# Could a bank simply eliminate a loan from its books?

Assume a bank gives a loan to Mr X. for, say 100. The bank's assets (account "loans") increases by 100, and its liability (account "deposits") also go up by 100 (which is the extra 100 added to the current account of that who asked for the loan).

Say Mr. X does not want to pay the loan+interest. The bank is, by law, entitled to them, so it can perfectly use the law to reclaim the money and interest back (maybe possessing some material wealth like a house or other collateral used to secure the loan in the first place). However, can a bank, in theory, simply erase the loan and deposit? Can it simply eliminate the 100 from both assets and liabilities? Would not this way the bank be exactly the same as in the beginning?

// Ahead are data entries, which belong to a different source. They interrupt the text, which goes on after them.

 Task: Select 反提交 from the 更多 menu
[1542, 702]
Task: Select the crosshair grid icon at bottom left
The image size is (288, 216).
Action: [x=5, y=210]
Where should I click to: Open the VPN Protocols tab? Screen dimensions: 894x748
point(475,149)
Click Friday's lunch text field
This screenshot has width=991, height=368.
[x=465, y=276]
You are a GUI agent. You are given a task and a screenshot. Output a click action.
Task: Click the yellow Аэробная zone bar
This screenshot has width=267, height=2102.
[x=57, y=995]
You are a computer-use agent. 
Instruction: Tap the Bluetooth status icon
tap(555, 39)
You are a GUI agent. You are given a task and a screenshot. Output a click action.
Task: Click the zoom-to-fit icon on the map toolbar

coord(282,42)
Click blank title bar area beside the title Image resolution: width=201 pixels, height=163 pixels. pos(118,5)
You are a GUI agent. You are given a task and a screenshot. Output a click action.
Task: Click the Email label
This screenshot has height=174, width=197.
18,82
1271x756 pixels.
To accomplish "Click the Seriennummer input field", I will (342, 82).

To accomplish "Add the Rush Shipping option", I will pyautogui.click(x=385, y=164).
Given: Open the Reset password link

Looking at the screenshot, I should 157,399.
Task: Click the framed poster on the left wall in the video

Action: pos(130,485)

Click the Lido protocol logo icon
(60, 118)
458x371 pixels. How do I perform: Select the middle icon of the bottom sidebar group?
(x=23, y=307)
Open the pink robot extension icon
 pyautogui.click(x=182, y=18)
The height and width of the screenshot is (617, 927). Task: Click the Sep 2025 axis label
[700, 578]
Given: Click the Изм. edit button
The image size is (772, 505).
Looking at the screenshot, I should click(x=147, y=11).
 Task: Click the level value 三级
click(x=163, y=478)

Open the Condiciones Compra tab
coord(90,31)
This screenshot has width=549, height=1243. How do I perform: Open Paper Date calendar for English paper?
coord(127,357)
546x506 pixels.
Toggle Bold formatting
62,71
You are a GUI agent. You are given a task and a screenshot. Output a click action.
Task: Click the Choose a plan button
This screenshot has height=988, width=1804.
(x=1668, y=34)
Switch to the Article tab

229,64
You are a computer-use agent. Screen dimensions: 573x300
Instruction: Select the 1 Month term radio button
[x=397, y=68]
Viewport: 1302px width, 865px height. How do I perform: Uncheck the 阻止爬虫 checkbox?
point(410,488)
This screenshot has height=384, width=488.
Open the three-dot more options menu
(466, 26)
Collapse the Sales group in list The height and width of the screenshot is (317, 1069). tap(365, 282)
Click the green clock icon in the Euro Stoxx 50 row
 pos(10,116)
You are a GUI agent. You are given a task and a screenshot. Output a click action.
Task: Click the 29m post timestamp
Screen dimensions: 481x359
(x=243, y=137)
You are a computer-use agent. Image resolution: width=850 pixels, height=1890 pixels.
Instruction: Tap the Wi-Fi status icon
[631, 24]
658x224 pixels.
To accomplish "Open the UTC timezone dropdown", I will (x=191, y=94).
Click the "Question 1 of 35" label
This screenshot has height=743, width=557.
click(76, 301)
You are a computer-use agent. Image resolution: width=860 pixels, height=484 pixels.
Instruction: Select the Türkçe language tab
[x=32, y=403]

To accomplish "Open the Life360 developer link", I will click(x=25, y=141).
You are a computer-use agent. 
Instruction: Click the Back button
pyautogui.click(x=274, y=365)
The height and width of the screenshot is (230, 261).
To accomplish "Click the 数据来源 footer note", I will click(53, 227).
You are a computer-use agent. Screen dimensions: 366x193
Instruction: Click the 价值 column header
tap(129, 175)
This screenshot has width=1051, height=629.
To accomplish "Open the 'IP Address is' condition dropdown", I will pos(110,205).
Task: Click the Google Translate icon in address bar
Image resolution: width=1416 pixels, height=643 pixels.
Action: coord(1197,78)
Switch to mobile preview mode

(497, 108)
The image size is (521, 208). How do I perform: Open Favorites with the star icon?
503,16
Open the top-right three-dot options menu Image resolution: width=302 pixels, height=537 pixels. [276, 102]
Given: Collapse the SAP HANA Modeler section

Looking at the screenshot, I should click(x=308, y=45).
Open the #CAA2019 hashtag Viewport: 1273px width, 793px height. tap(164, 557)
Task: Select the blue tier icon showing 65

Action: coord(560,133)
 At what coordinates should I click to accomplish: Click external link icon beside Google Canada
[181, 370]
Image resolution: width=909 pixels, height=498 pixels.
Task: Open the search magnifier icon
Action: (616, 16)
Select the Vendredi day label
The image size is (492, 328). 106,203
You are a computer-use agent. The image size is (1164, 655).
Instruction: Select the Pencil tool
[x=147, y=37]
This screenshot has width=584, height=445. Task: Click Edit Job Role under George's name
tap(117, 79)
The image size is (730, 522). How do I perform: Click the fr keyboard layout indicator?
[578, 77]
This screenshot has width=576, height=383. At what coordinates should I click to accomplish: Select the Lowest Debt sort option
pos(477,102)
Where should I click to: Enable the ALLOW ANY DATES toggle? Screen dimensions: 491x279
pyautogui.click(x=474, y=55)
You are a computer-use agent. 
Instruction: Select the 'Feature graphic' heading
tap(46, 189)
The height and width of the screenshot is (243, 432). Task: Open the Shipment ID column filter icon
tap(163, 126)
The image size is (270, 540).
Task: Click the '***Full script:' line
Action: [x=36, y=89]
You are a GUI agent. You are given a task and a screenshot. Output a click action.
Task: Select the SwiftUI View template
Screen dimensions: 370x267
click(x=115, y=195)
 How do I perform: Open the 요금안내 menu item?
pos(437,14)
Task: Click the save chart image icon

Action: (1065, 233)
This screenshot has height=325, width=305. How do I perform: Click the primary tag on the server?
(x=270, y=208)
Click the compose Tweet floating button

PS: sorry I am asking many questions. I am study economics and banking and cannot understand everything very well. It is great to have a place here to improve my knowledge

• The deposit will usually be long gone, though, won't it? Mr. X borrowed the money to use it, not save it. – 410 gone Nov 20 '17 at 15:27
• @EnergyNumbers Im confused. So, when Mr X uses the 100 to pay the money, it still owes 100 to the bank, which is recorded in the bank assets. Which is the counterpart to this asset then? – user928172 Nov 20 '17 at 16:04
• Say Mr. X spent his 100 at shop Y which banks at bank Z. When the payment clears, X's bank now has a liability to bank Z – 410 gone Nov 20 '17 at 16:53
• @EnergyNumbers If X cashes all the money, and buy something at a store, which deposites in Bank Z, how does Bank X knows about Bank Z? What is the account that the liability takes in Bank X, in your example? Is it still as deposits (but in other banks?) Sounds VERY strange. – user928172 Nov 20 '17 at 20:48

If Mr. X hasn't used the money, so it's all still in a deposit account at the same bank, then the bank may be able to cancel the loan. Whether they can or not, will depend on the exact contract attached to the loan.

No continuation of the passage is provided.